* [Given entries]:
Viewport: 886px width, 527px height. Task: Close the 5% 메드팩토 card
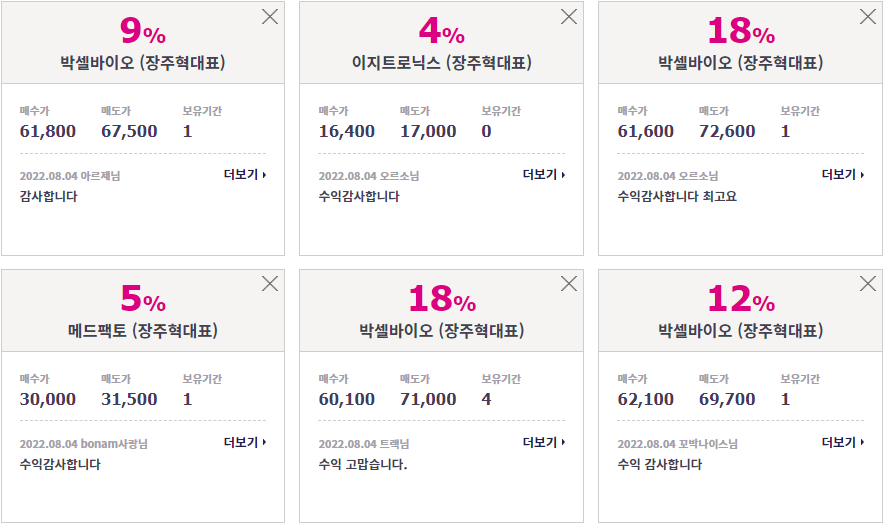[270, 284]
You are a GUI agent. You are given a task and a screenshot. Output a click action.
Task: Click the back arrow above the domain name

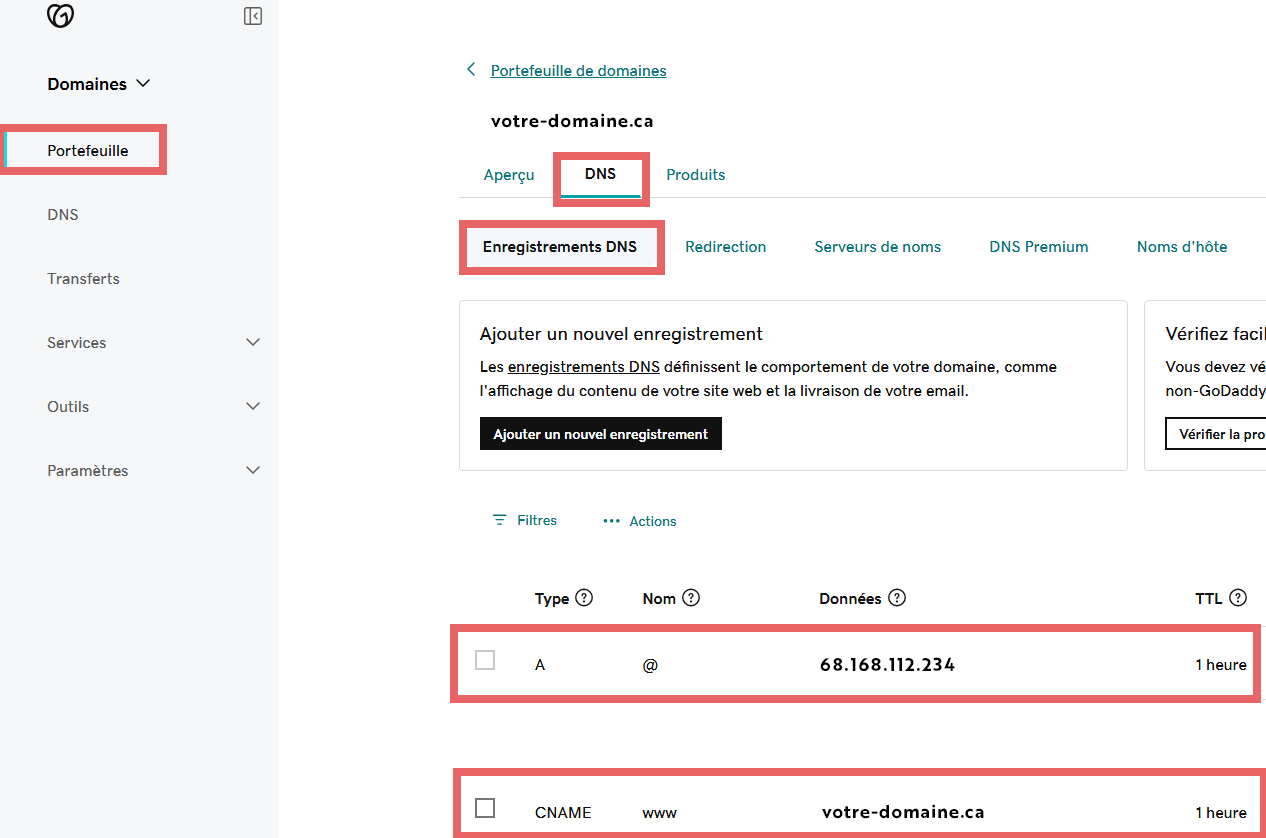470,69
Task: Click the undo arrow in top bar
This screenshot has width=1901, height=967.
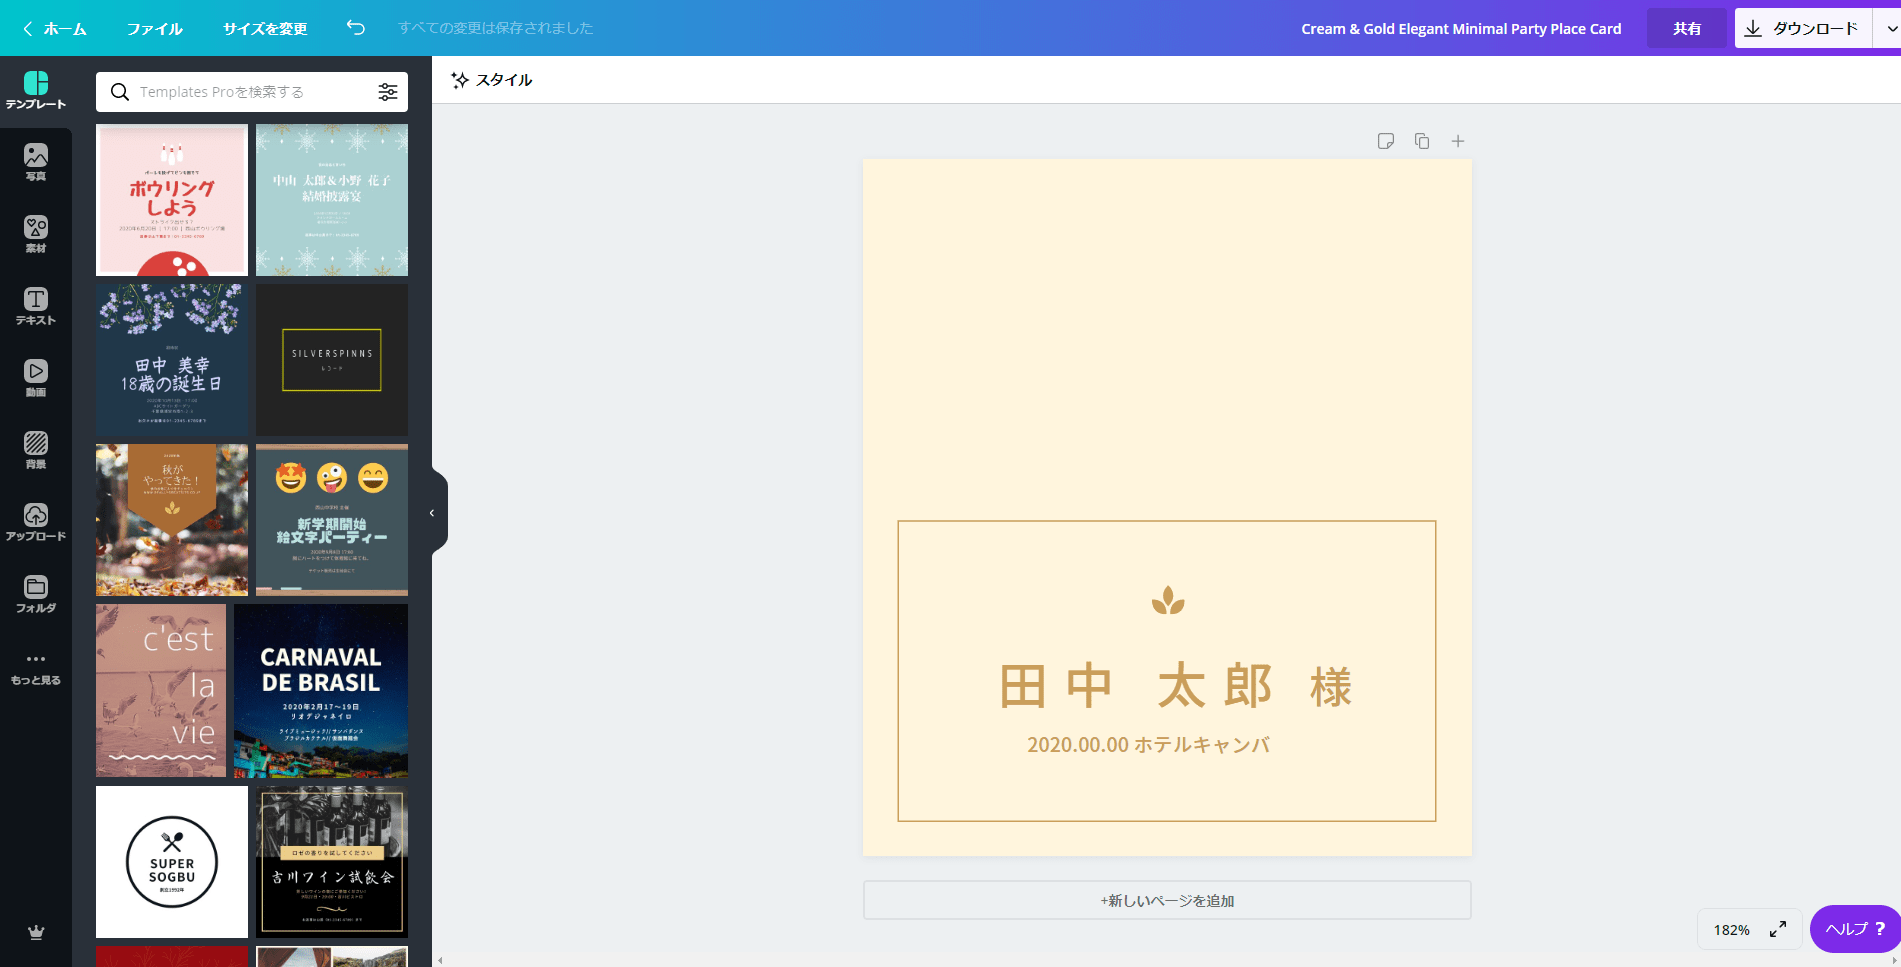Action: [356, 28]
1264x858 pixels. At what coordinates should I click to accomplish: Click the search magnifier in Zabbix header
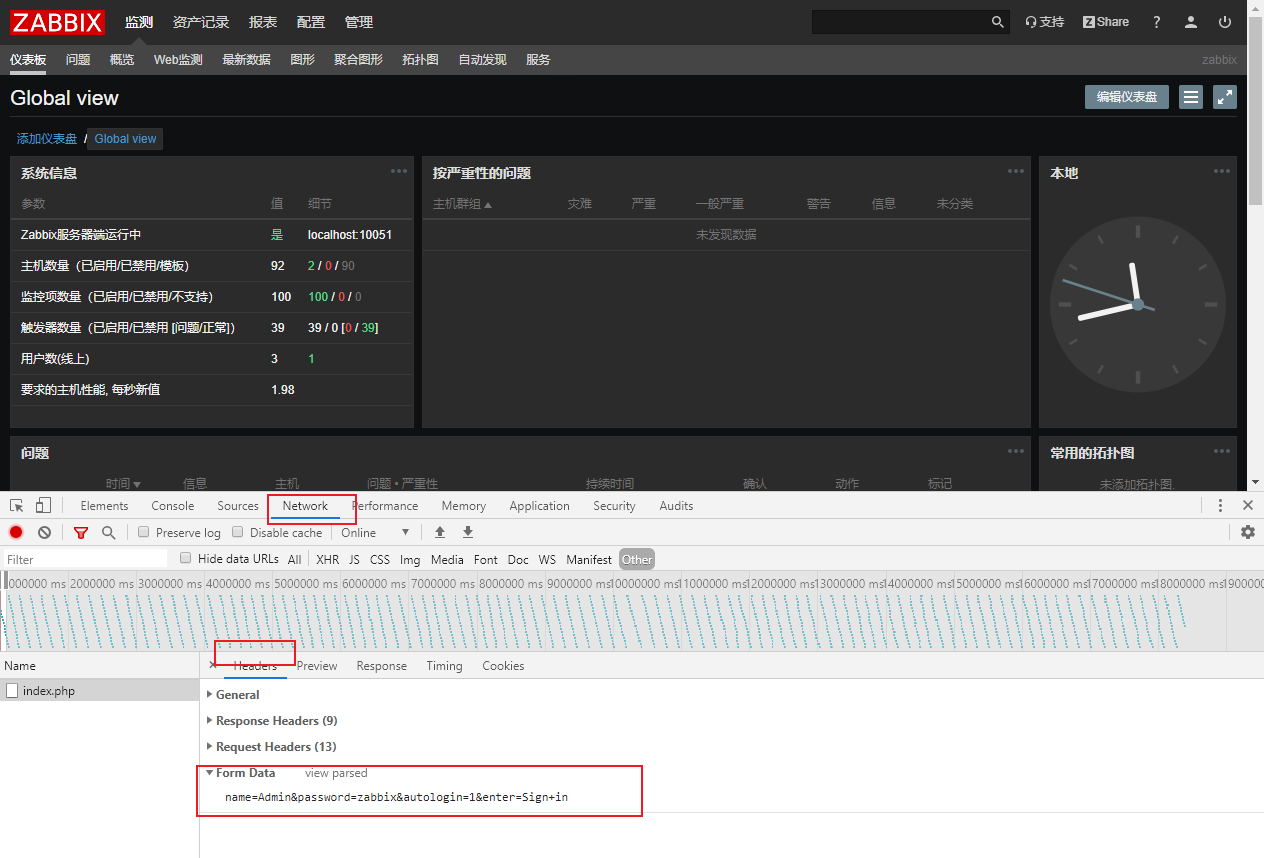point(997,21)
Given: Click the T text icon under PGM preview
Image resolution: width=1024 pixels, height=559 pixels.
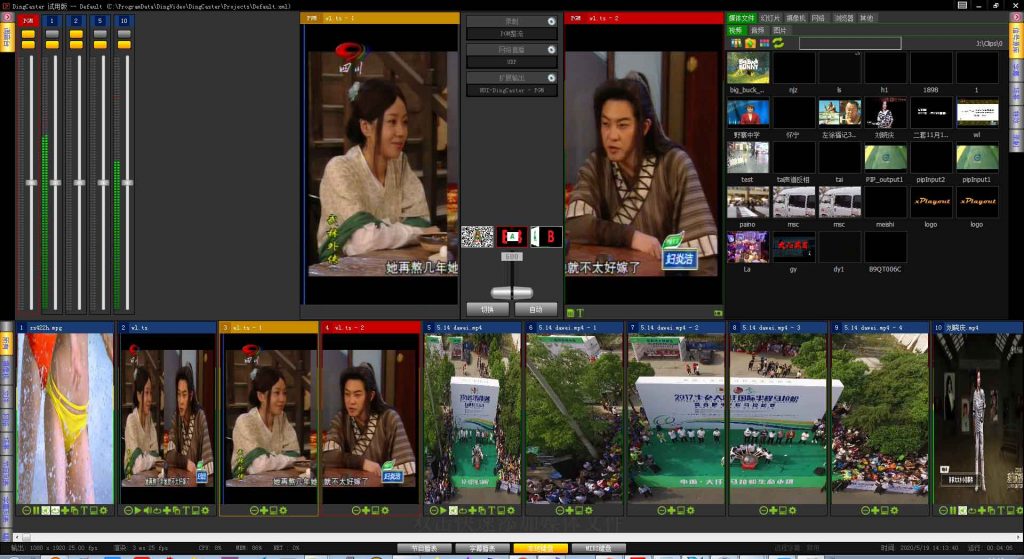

* [Task item]:
Leaving the images out, print the records above exactly.

* [Completed exercise]:
Viewport: 886px width, 527px height. Task: Close the 5% 메드팩토 card
[270, 284]
You are a GUI agent. You are given a task and a screenshot. Output a click action.
Task: Click the back arrow above the domain name

470,69
Task: Click the undo arrow in top bar
This screenshot has width=1901, height=967.
Action: [356, 28]
1264x858 pixels. At what coordinates should I click to accomplish: Click the search magnifier in Zabbix header
point(997,21)
Given: Click the T text icon under PGM preview
Image resolution: width=1024 pixels, height=559 pixels.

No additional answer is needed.